Grafschafter Nachrichten
15.11.2019

Hilbers will das Ehrenamt mit steuerlichen Anreizen stärken

Hilbers will das Ehrenamt mit steuerlichen Anreizen stärken

Ein Banner mit der Aufschrift „Ehrenamt“. Reinhold Hilbers, niedersächsischer Finanzminister, fordert eine bessere Unterstützung der ehrenamtlichen Helfer. Symbolfoto: Patrick Seeger/dpa

Niedersachsens Finanzminister Reinhold Hilbers appelliert an den Bund, die am Donnerstag vom Finanzausschuss des Bundesrates gefassten Beschlüsse zur Stärkung des Ehrenamtes und Verbesserung der Gemeinnützigkeit zeitnah umzusetzen.

Hannover „Wir sollten die vielen ehrenamtlichen Helfer in ihrem Engagement unterstützen, auch in Form besserer steuerlicher Anreize und weiterer Vereinfachungen“, erklärte Hilbers.

Der Finanzminister und Grafschafter CDU-Landtagsabgeordnete bedauert, dass der Bundestag die bereits im Bundesrat gefassten Beschlüsse der Finanzminister zur Stärkung des Ehrenamtes, an deren Entwicklung Niedersachsen intensiv mitgewirkt hat, nicht aufgegriffen habe. Umso erfreuter zeigte sich Hilbers daher, dass der Finanzausschuss des Bundesrates am Donnerstag einstimmig einen von Niedersachsen und weiteren Ländern eingebrachten Antrag beschlossen hat, der den Bund auffordert, zeitnah und mit Wirkung vom 1. Januar 2020 Änderungen zur steuerlichen Verbesserung der gemeinnützigen Tätigkeit doch noch umzusetzen.
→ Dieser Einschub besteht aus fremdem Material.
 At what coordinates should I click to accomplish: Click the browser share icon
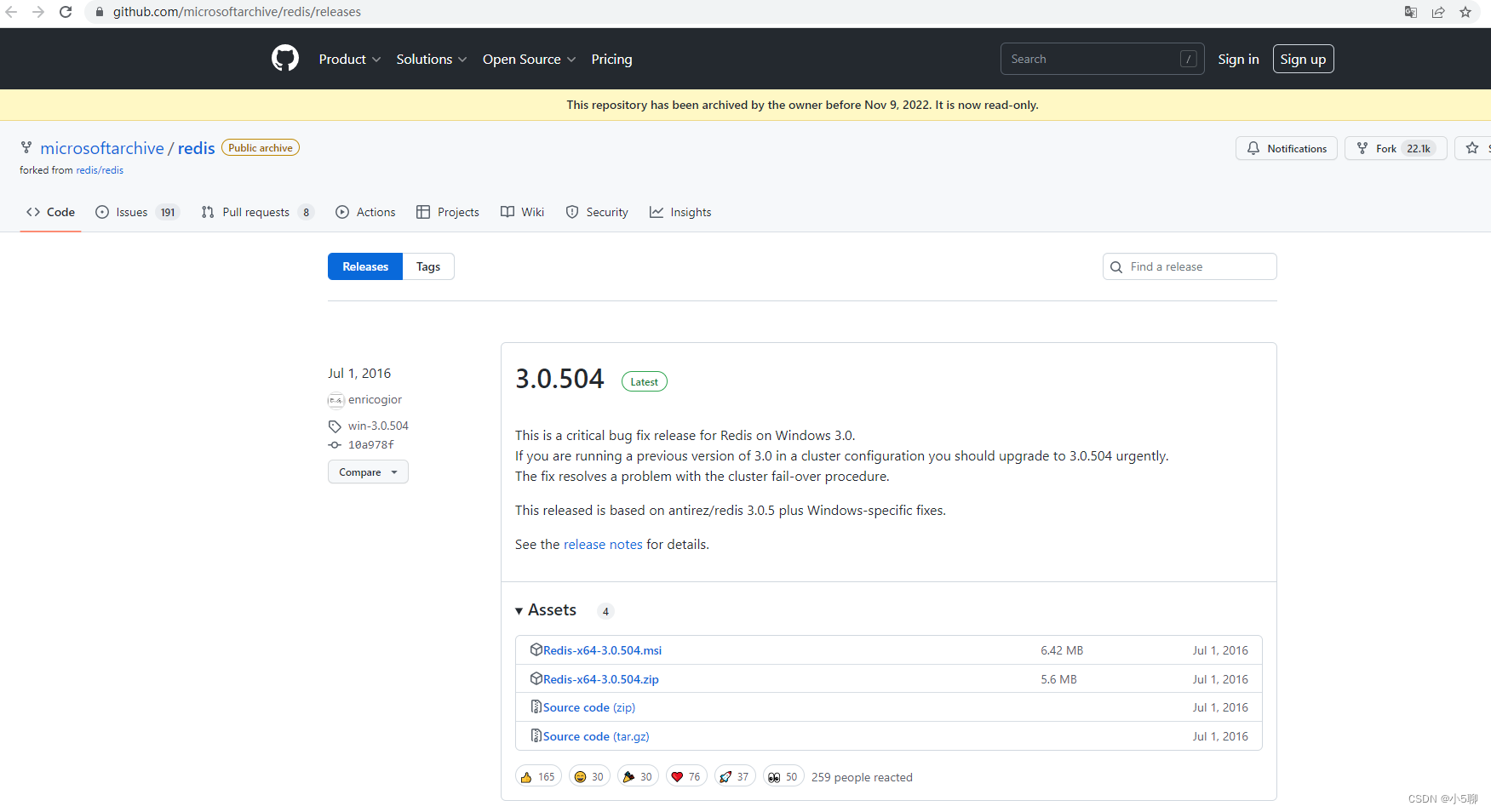(x=1438, y=12)
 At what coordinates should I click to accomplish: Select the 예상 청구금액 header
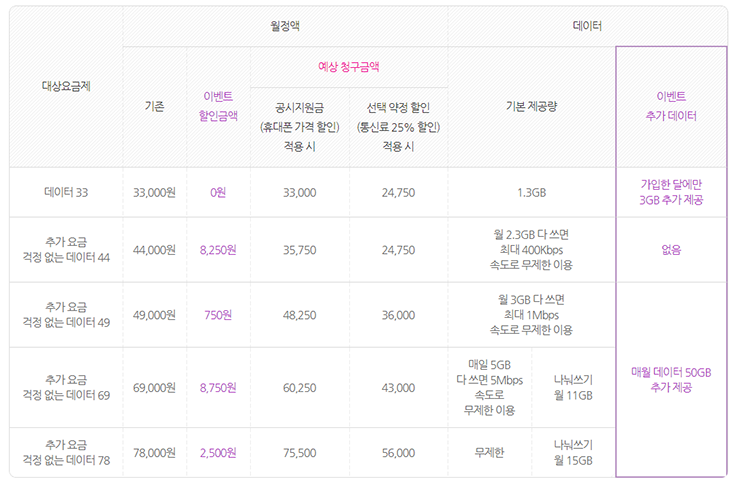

Dazu gehören insbesondere die Bürokratieentlastungen für kleinere Vereine durch Abschaffung der Pflicht zur zeitnahen Mittelverwendung bei jährlichen Einnahmen bis zu 45.000 Euro. Darüber hinaus soll die Übungsleiterpauschale von 2400 Euro auf 3000 Euro im Jahr sowie die Ehrenamtspauschale um weitere 120 Euro auf 840 Euro angehoben werden.
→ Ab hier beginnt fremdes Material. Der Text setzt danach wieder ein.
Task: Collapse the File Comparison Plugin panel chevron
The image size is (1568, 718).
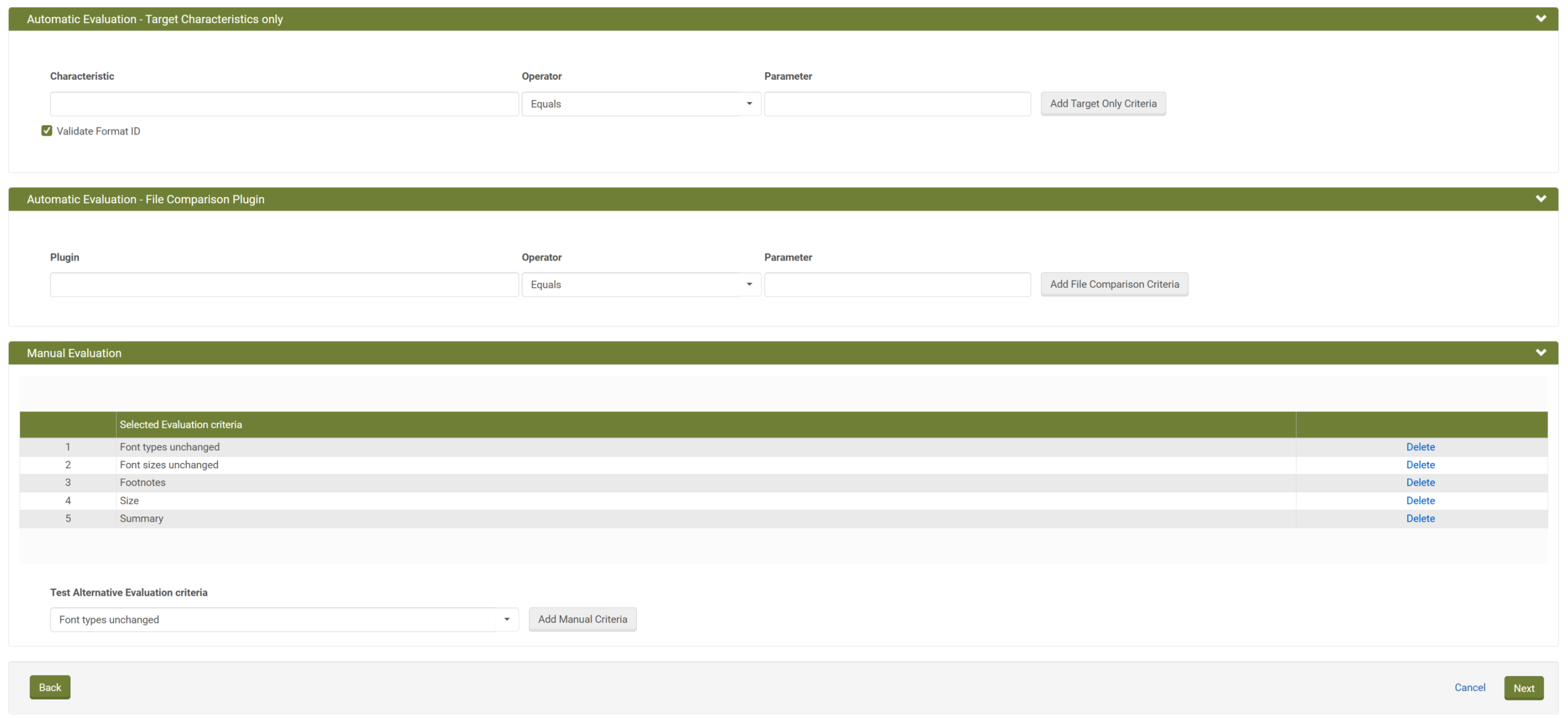Action: tap(1540, 199)
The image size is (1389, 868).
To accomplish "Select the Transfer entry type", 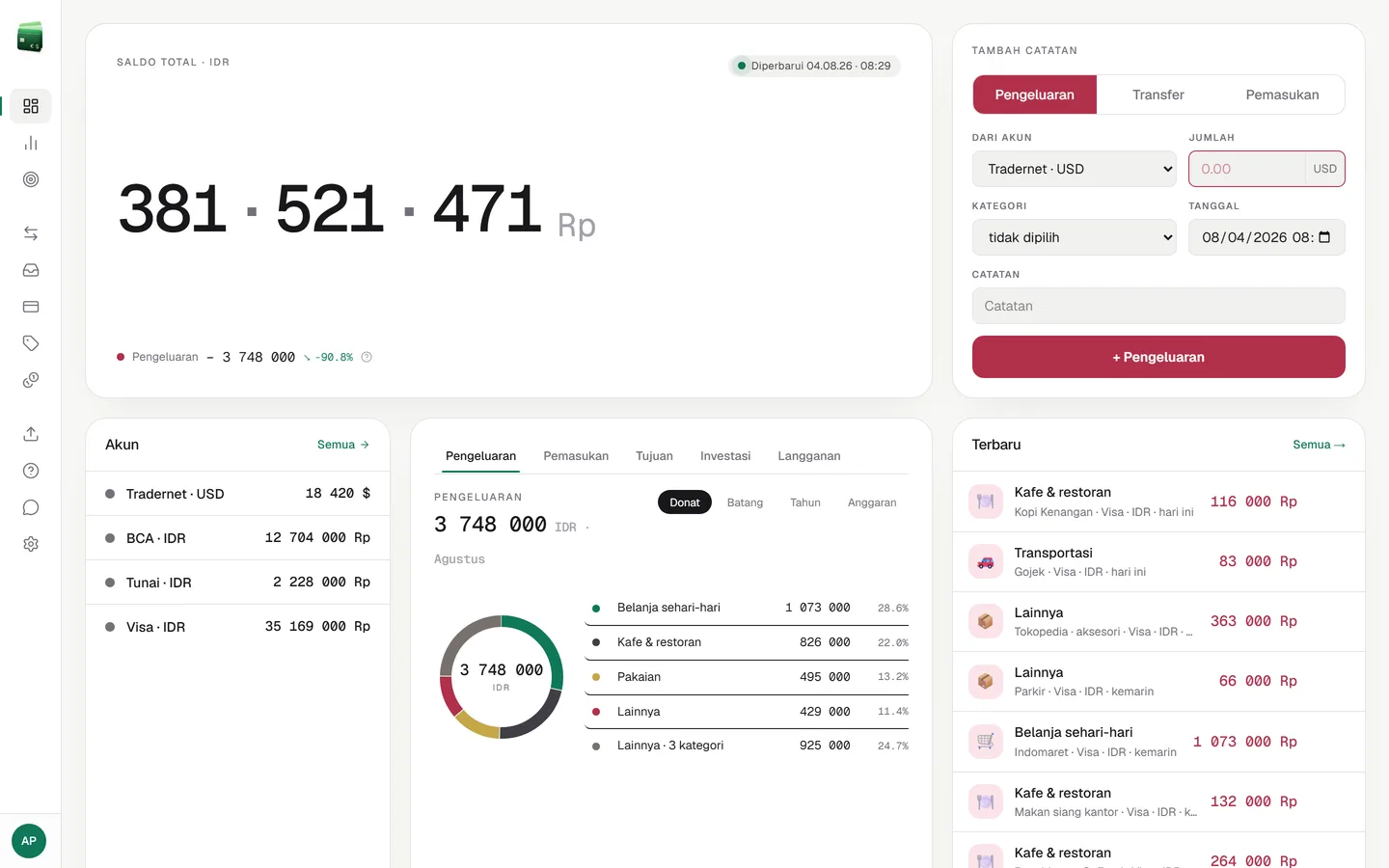I will click(x=1158, y=95).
Zudem fordern die Finanzminister die ertragsteuerliche Entlastung für ehrenamtlich Tätige durch eine zusätzliche Steuerbefreiung für Sachleistungen aufgrund einer Ehrenamtskarte sowie die Anhebung der Freigrenze bei der Körperschaft- und Gewerbesteuer für wirtschaftliche Geschäftsbetriebe gemeinnütziger Vereine von 35.000 Euro auf 45.000 Euro.

Auch die Grenze, bis zu der ein vereinfachtes Verfahren für die Bestätigung von Spenden gilt, soll von 200 Euro auf 300 Euro erhöht werden.